[Start of Input for this task]
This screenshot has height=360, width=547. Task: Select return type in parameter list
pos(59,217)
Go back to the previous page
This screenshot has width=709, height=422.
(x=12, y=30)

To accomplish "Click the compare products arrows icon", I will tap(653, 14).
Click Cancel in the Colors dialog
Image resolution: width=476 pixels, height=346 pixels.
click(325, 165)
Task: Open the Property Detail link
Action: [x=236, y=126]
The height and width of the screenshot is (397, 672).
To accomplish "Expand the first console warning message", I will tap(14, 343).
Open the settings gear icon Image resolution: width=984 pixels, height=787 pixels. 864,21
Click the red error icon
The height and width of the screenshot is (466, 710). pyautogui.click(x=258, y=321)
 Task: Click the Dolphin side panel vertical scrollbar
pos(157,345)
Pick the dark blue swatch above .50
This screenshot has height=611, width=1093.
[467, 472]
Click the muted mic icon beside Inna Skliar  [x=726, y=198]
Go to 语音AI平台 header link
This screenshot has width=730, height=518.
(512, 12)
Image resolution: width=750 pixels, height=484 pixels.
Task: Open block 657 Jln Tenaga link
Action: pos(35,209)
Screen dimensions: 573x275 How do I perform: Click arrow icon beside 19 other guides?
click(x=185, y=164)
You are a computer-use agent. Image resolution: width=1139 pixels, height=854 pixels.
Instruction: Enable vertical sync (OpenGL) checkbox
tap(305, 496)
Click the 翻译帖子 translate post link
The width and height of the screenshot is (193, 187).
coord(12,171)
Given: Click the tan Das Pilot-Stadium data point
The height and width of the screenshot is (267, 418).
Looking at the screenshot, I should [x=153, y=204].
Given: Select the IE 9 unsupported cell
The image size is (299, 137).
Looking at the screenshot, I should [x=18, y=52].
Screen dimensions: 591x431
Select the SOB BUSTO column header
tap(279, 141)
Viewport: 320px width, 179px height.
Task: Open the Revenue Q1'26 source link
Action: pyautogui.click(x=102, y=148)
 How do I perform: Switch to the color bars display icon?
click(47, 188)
[End of Input for this task]
Rescale the material starting at the line containing "How do I perform: Switch" and ending with the last line, reproducing every line in full. Multiply each coordinate by 2.3 and round to whole numbers, with halves rounded up.

 How do I perform: Switch to the color bars display icon?
click(108, 432)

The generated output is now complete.